Historic review of Oxfordshire child admitted to hospital with severe weight loss

Review results in more effective across-agency working

Oxfordshire Safeguarding Children Board (OSCB) has today published the findings of its historic serious case review – into ‘Child K’, an Oxfordshire child admitted to hospital with severe weight loss in 2016.

Overall, the serious case review found that no professional had responsibility for understanding the child’s needs as a whole.

Derek Benson, Independent Chair of the Oxfordshire Safeguarding Children Board (OSCB), described the events as “serious”, emphasising that “lessons have been learnt and recommendations acted on, ensuring more effective across-agency working.”

The purpose of the review was to identify recommendations to improve safeguarding practice across all agencies. The recommendations for improvement relate to health agencies, public health commissioners, NHS England, and Oxfordshire County Council’s children’s social care services.

Child K was admitted hospital in 2016 weighing 37kg with a BMI (body mass index) of 13.7.

The medical assessment given was that without health services’ intervention there would have been a significant risk to the child’s life.

Child K was known to have been electively home educated from a young age and to have had contact with health services. Following their admission to hospital, home conditions were found to be extremely poor with no hot water or heating.

As a result of the seriousness of Child K’s condition and concerns about the way in which professionals had worked together, the chair of Oxfordshire Safeguarding Children Board decided that the case met the criteria for a serious case review.

Publication of the final review and report was delayed whilst Thames Valley Police investigated circumstances surrounding the case. Due to parallel family court proceedings, it was three years before criminal enquiries concluded and a decision taken by the CPS that no charges should be brought.

Derek Benson, Independent Chair of the Oxfordshire Safeguarding Children Board (OSCB), said:

“This historic case, from 2016, was serious and we did not wish to delay consideration of lessons learnt whilst the police investigation was taking place. We therefore produced a detailed interim report with recommendations, agreed by Oxfordshire Safeguarding Children Board in 2018.

“The recommendations have been accepted and acted upon by all the organisations involved, ensuring more effective across-agency working is now in place.”

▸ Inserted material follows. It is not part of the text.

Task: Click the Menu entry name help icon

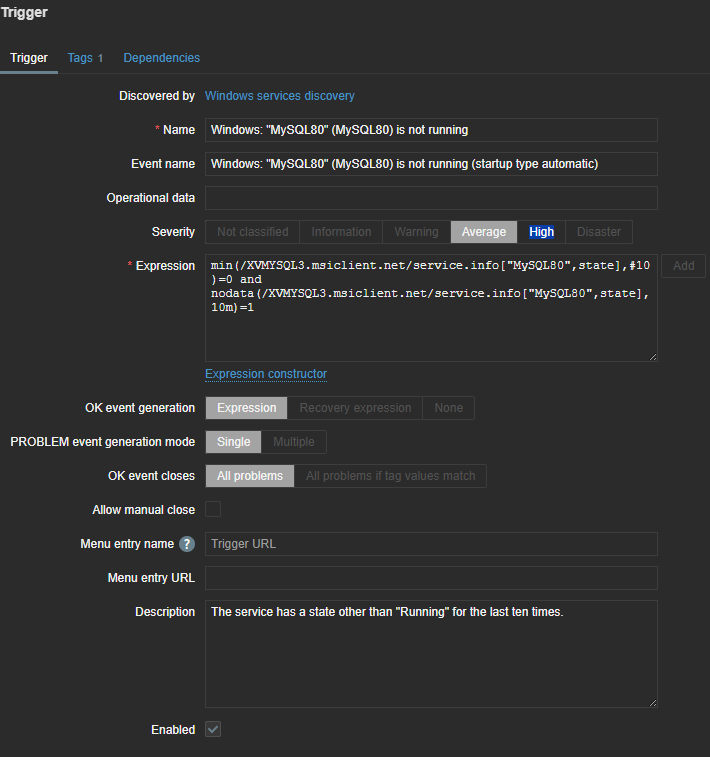Action: 187,544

The steps taken as a result of the recommendations include:

  • Training is included in all health care updates so that safeguarding concerns of children with health and/or disability needs are identified and communicated to relevant health professionals.
  • A system to notify GPs that a child is being electively home educated is now in place and being used.
  • All electively home educating families are now sent information regarding support available from health professionals, in particular support from school health nurses. There is information regarding immunisations, vision screening and contact details for all the teams.
  • Information about the legislation and guidance underpinning the regulation of elective home education has been disseminated to all professionals working with children. It reminds them that they may be the only professional seeing the child and any safeguarding concerns should be referred to MASH in the usual way.
  • The constipation and urinary continence pathway has been re-designed with all referrals going via a central hub.
  • An audit of strategy meetings for children in hospital across all teams has been undertaken and all appropriate actions have been implemented.

Notes to editors:

  • The child is referred to as ‘Child K’ in the review to preserve their anonymity.
  • Oxfordshire Safeguarding Children Board is made up of the statutory services responsible for children in Oxfordshire, including key safeguarding partners of the county council, the NHS OCCG and Thames Valley Police.
  • Future serious case reviews will be referred to as safeguarding practice reviews.